You’ve perfected your description. Your icon looks great. You’ve uploaded all of the screenshots you need in every required size. Now all that needs to happen is the end-user tapping “GET.” Is there anything else you can do? You can increase your odds with Apple’s new App Preview, a 15-30 second video you can create to get users excited to try your app.
Why do I need an App Preview?
In today’s App Store, the App Preview video shows up before your screenshots. App Previews are one of the first things you see when you search for a new app in the App Store. As a developer, the App Preview gives you a chance to make a much more engaging pitch to get users to download your app as opposed to static screenshots or sifting through a description. Once a user taps to play, a 15-30 second video will be far more powerful than a few screenshots and lines of text.
How do I make one?
Creating an effective App Preview doesn’t have to be hard! It’s easy if you follow this basic guideline:
- Connect your iOS device to your Mac. You then record whatever is on screen with QuickTime Player.
- Edit the video you just captured using your preferred editing software, like Final Cut Pro X or iMovie.
Once you have a video captured of your app in action and open in your video editor:
- Incorporate interesting art assets or instructional text overlays to both excite and educate the user
- Be sure to include a frame or text overlay that discloses In-App Purchases
- Ensure transitions between scenes don’t imply functionality that your app doesn’t have
When exporting, don’t forget:
- Your App Preview can’t exceed a file size of 500mb.

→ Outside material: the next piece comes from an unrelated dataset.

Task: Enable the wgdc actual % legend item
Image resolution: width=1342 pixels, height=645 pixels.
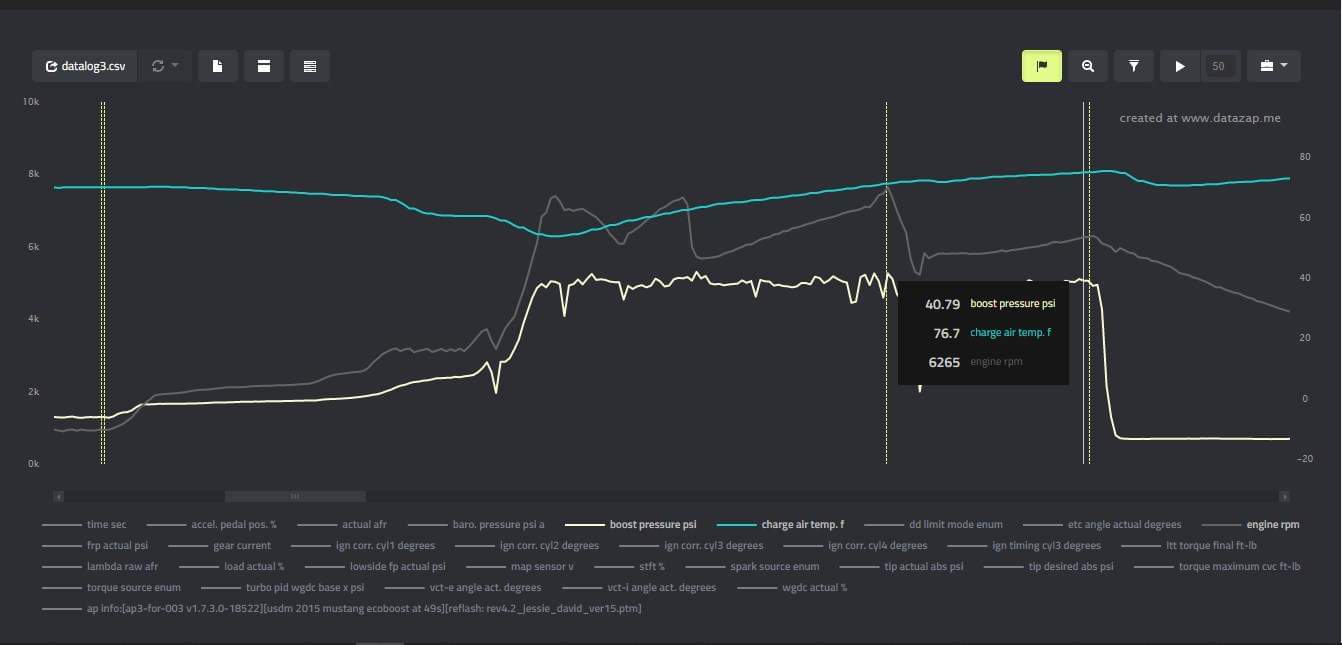Action: [x=814, y=587]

- .mov, .m4v or mp4 format only.
Doing this for one device and dimension is simple enough, but be sure to include feature & gameplay videos for all dimensions of the devices you support.

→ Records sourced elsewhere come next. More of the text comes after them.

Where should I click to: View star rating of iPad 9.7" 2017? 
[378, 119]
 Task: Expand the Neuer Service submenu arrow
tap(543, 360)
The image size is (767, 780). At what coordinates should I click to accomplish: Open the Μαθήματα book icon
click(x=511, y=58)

What dimensions should I use?
Just like screenshots, App Previews must be in different sizes for different devices. You are allowed to upload a preview for every available device, except for the 3.5-inch iPhone 4 and 4S.

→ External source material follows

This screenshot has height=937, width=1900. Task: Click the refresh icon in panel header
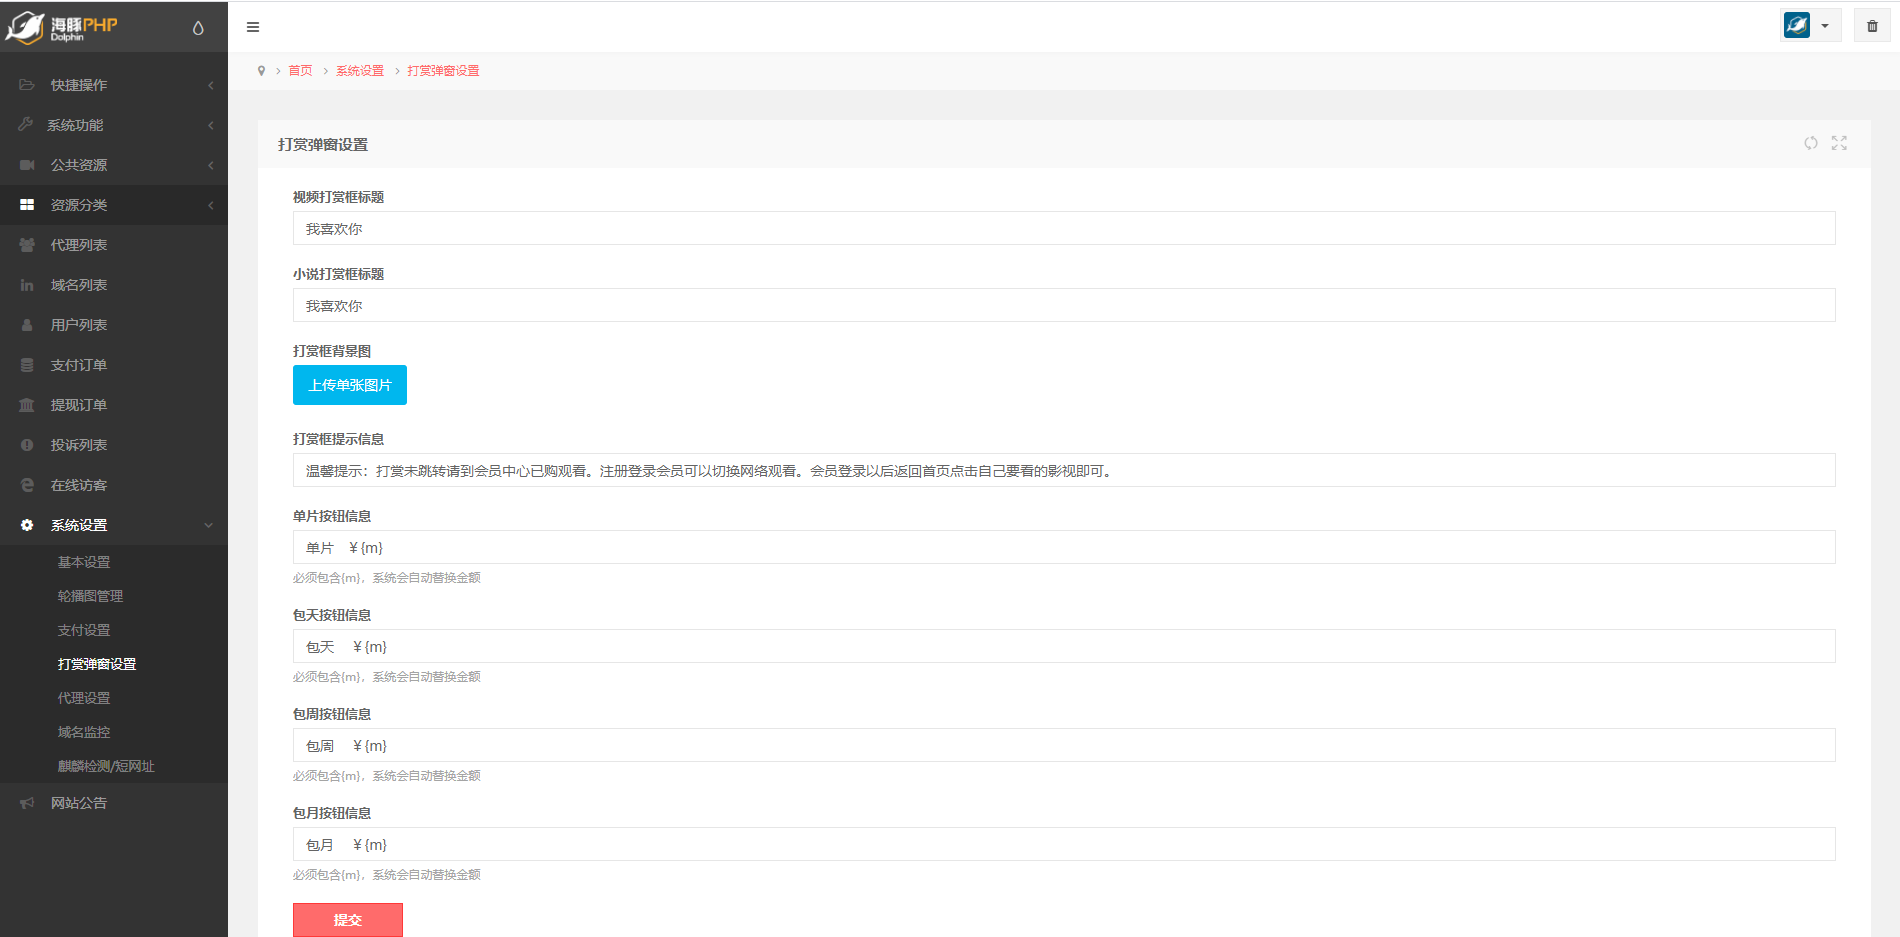1811,143
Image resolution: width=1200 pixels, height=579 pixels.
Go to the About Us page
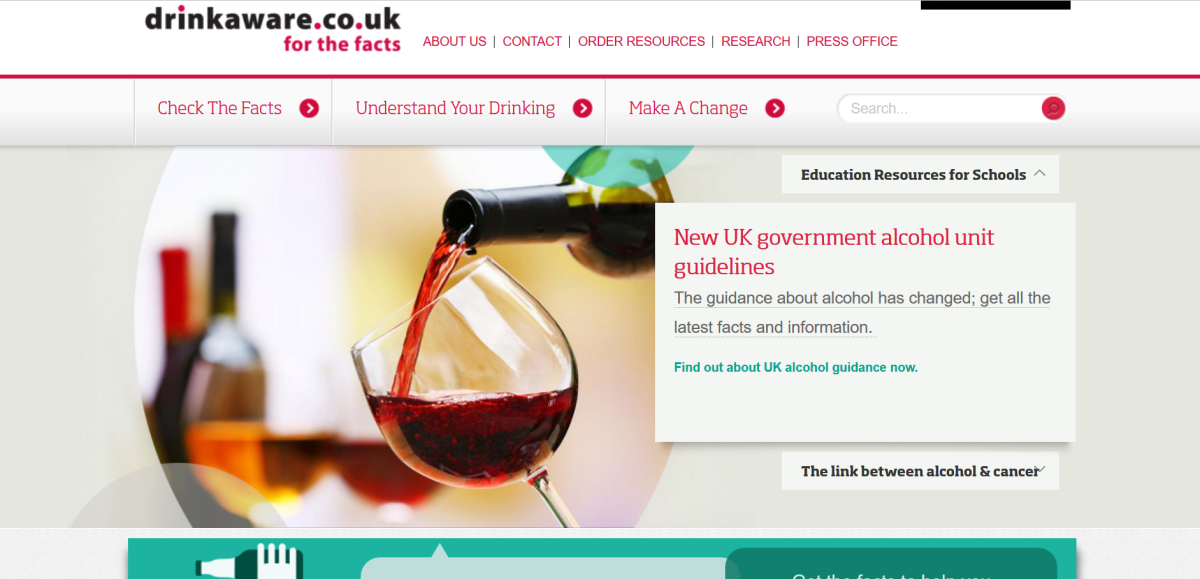coord(454,41)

- 5 Series: 1080 x 1920 or 640 x 1136
- iPad: 900 x 1200
- iPhone 6: 750 x 1334
- iPhone 6 Plus: 1080 x 1920
Don’t forget to ensure your App Previews are up to Apple’s basic video specifications.
What should I say with my App Preview?
What’s in the video is up to you as the developer: Choose what you want your users to see and experience! It’s important that the content you do choose to use shows the user how the app looks and works. Apple also requires developers to disclose In-App Purchases in the preview, either through the video itself or as text superimposed on the video. Screenshots do provide some sense of how your app works, but App Preview could entice the user into their next download or purchase. As with screenshots, be sure your App Preview is honest to the app’s features or gameplay.
What shouldn’t go in an App Preview?
Everything featured or seen in your App Preview should be your own content or things you have the rights to. Be careful not to use music or footage from other apps or videos that do not belong to you. There are also some basic things you shouldn’t do for your videos:
- Only use touch hotspots (not animated hands) to demonstrate touch gestures if necessary
- Avoid objectionable content, violence, adult themes and profanity
- Previews may not contain ads, platform logos, pricing or timelines.
- Stay within the app! You don’t have to show people interacting with the app, or show over-the-shoulder angles or fingers tapping the screen.
App Previews you upload for your app are seen across all region iTunes stores. It’s recommended that you avoid voiceovers and including a lot of text in App Previews so that other users from other territories aren’t deterred. Unlike apps in the “Games” category, which can have action and art packed in every second, text-heavy categories like “lifestyle” will be under a bit of a disadvantage when it comes to creating an exciting preview video. Don’t fear though- as long as your video is informative, engaging and educational, you can create a great App Preview.
What does a good App Preview look like?
The developers of Geometry Dash used the App Preview to show off the gameplay with short captions while at the same time some of the character options users have in the game. Another example of a great App Preview is the preview used for FaceTune. Instead of animated hands floating around the screen everywhere to show you where things are, the preview quickly goes through the basic functions of the app with a single touch hot spot for the user to follow. Most importantly, these videos contain the necessary information to get a user excited about the app- they aren’t too fast and they don’t drag on too long.
What does a bad App Preview look like?
One of the App Store’s more popular games, Blek, released a trailer through YouTube that uses a real hand to show the user how the app works and also does not disclose In-App Purchases. Apple wants to keep all of the App Previews uniform. It’s important to show how your app works, but without other distracting factors like having animated hands or real hands use the app for you in the video. Keep in mind- if you lose a user’s attention for even a second, they may turn off your preview video and leave without downloading your app.
What else should I keep in mind?
App Previews could be the final factor that pushes a user to tap “GET” on their mobile devices. Just as how your app’s description and screenshots play a huge part in how your app is seen in the App Store, the App Preview could be what pushes possible users to download your app. For better insight into how users feel about your App Preview, try showing it to an App Focus Group. Whether it’s A/B testing a few videos you have in mind or simply gaining insight into the video currently live, users may have some insightful feedback about how to improve your video.